Avec Attila comme troisième volet de son festival 2018 – reprise de la version de concert donnée à l’automne dernier, mais avec une distribution en partie différente –, l’Opéra de Lyon propose un retour au Verdi première manière, ou plus exactement à cette période de transition qui précède immédiatement la composition de Macbeth. Il nous donne ainsi un éclairage rétrospectif sur sa genèse et sur celle des opéras suivants.
L’argument est emprunté à une pièce allemande (1808) de Zacharias Werner, surtout connue en dehors de l’Allemagne par le résumé qu’en fait Madame de Staël dans De l’Allemagne. L’intrigue oppose la jeune Odabella, fille du seigneur d’Aquilée, à Attila, ennemi de son peuple et meurtrier de son père. Fasciné par l’ardeur patriotique de la jeune fille, le roi des Huns lui offre son épée, avec laquelle elle le tuera à la fin de l’opéra. Entre-temps, Attila s’est épris d’elle et voudrait l’épouser mais Odabella est déjà fiancée à Foresto qu’elle aime. Elle ne voit en Attila qu’un Holopherne pour qui elle sera une nouvelle Judith. Le général romain Ezio propose à Attila de lui abandonner le monde à condition qu’il lui laisse l’Italie. Devant le refus d’Attila, il s’allie à Foresto pour combattre le chef barbare, lui-même ébranlé par la réalisation d’un rêve prophétique dans lequel un vieillard – qui se révèle être saint Léon – lui interdit l’entrée de Rome, cité de Dieu. Quelques péripéties émaillent l’action.

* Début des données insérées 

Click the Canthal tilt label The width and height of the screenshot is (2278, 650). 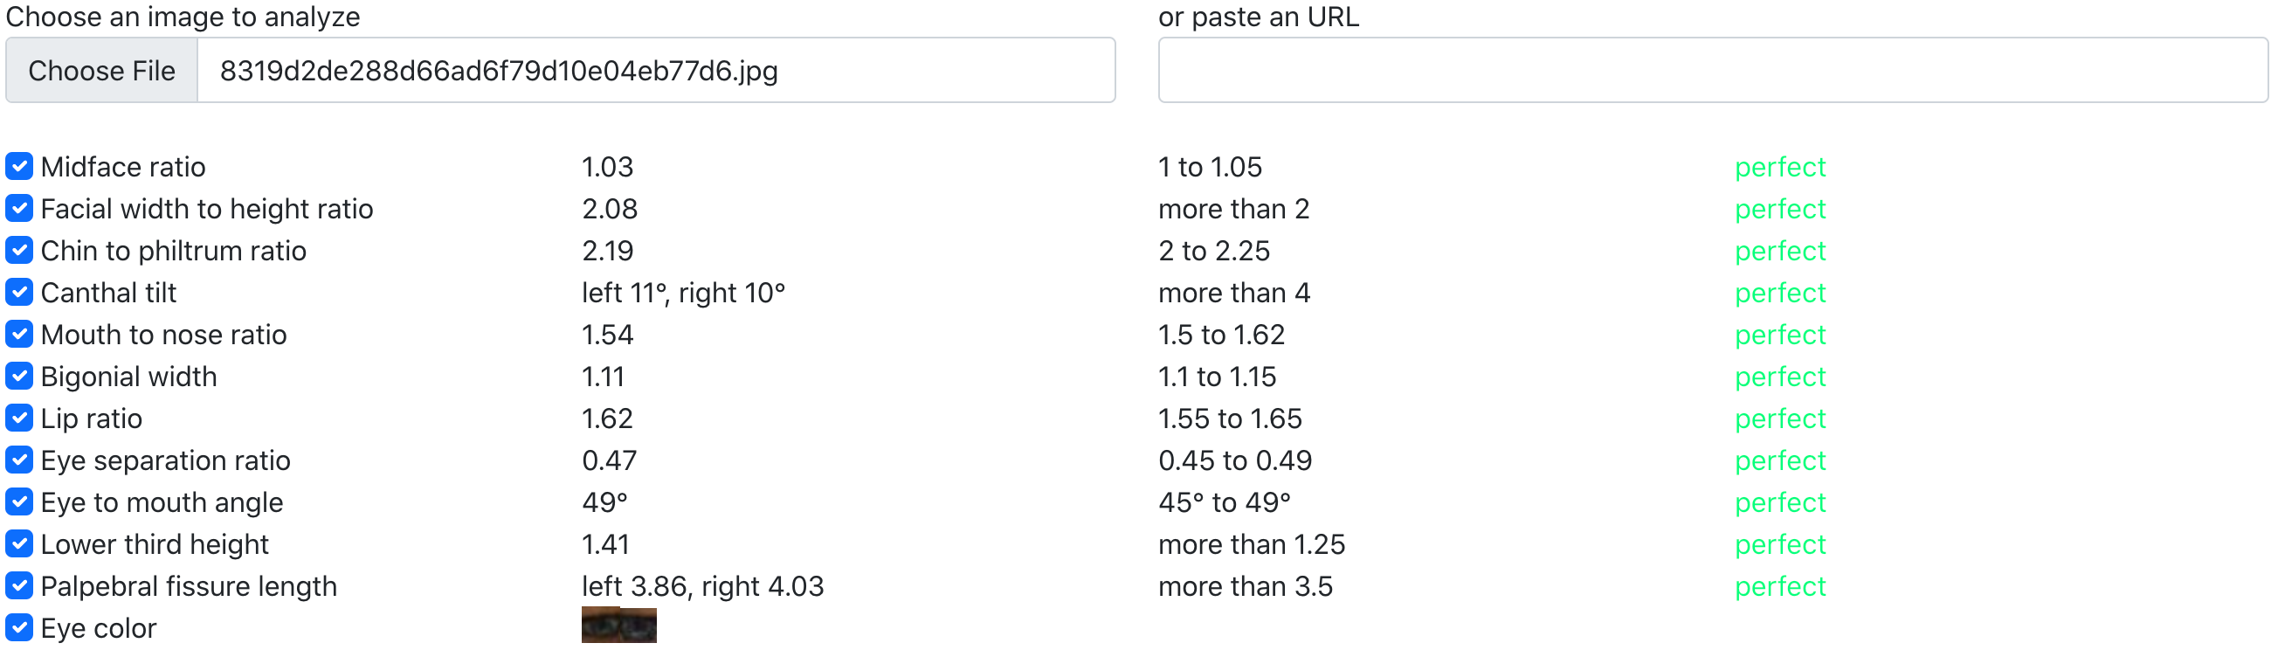(109, 293)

Si l’on peut être surpris, après avoir entendu successivement Macbeth et Don Carlos les deux jours précédents, par le côté abrupt du Prélude, la sécheresse de la composition du chœur initial et la dimension ostentatoire du martèlement rythmique, la direction de Daniele Rustioni obtient de l’Orchestre de l’Opéra de Lyon de beaux moments lyriques comme l’introduction de l’acte I – suggérant la nuit et la lune qui se reflète dans le ruisseau –, et une interprétation réussie des figuralismes, notamment la tempête, puis l’éclat du soleil dans le Prologue.

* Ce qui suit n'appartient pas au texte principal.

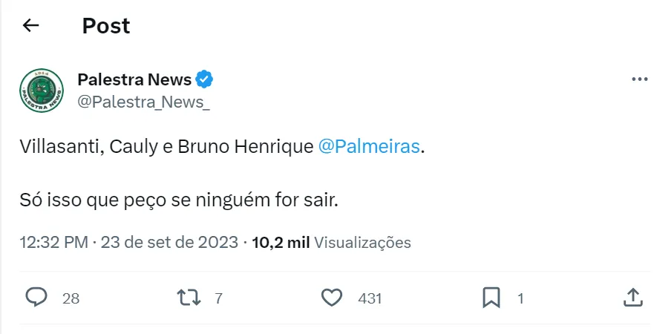View the 10,2 mil Visualizações count
654x334 pixels.
click(x=331, y=242)
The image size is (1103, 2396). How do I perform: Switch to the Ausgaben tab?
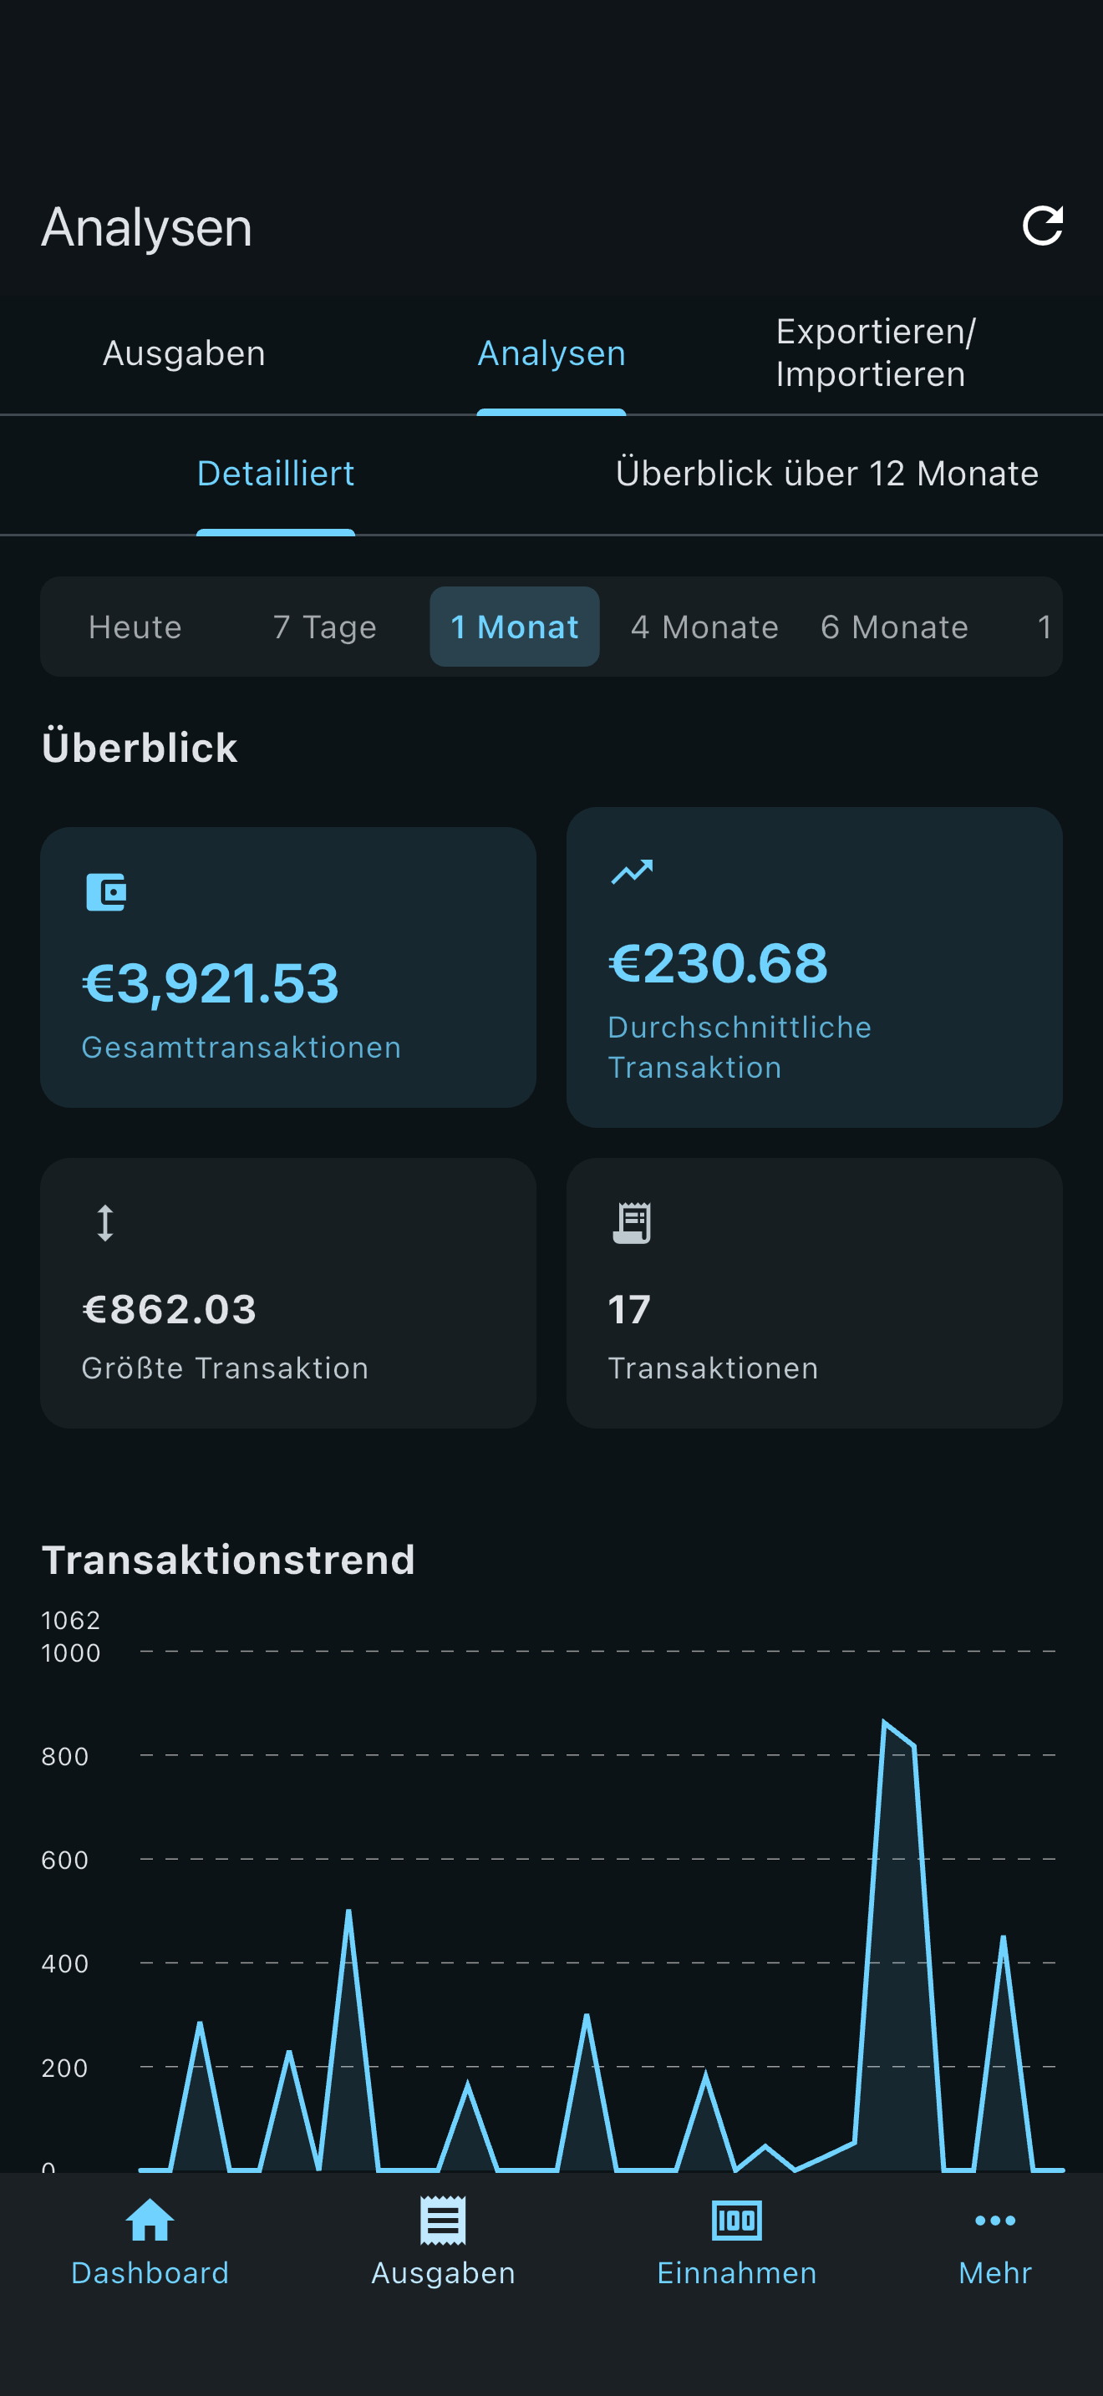click(x=183, y=353)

Dans le rôle-titre, qu’il n’avait pu chanter à l’automne pour raisons de santé, Dmitri Oulianov est souverain, dans l’affrontement comme dans l’admiration amoureuse, grâce à une basse équilibrée et homogène, bien projetée et capable de subtiles inflexions. Quoique doté d’une voix moins sonore, Alexei Markov prête le timbre flatteur de son baryton au général romain Ezio, contribuant ainsi à de beaux duos (comme celui du partage du monde avec Attila) et au magnifique trio à l’acte III (« Te sol, te sol quest’anima ») montrant toute l’importance vocale de cette tessiture, alors que le personnage est par ailleurs sans grande consistance sur le plan dramatique.
La soprano russe Tatiana Serjan, Odabella d’une envergure et d’une énergie peu communes, révèle ses qualités de soprano dramatique colorature dans son interprétation des airs périlleux composés pour le rôle. En l’écoutant, on comprend à quel point Lady Macbeth, mais aussi Élisabeth dans Don Carlos, procèdent d’Odabella. Dans sa première intervention, « Santo di patria », la puissance et la précision de la voix impressionnent, tout autant que le contre-ut et la vertigineuse descente – de plus de deux octaves – dans les graves. Mais Tatiana Serjan excelle aussi dans les airs plus tendres, comme la romance de l’acte I.
Avec Massimo Giordano, le personnage de Foresto bénéficie d’une incarnation parfaitement réussie : voix souple de ténor lyrique, belle longueur de souffle, émission aisée dans les différents registres, parfaite maîtrise des difficultés techniques – qui le conduit d’ailleurs à plusieurs reprises à signaler au chef, d’un geste, le moment où la fin de ses notes tenues permettra à l’orchestre de reprendre.
Les Chœurs de l’Opéra de Lyon ponctuent l’action avec talent, dans ce troisième et dernier volet d’un festival Verdi qui permet de voyager à travers les différentes époques de création de son œuvre.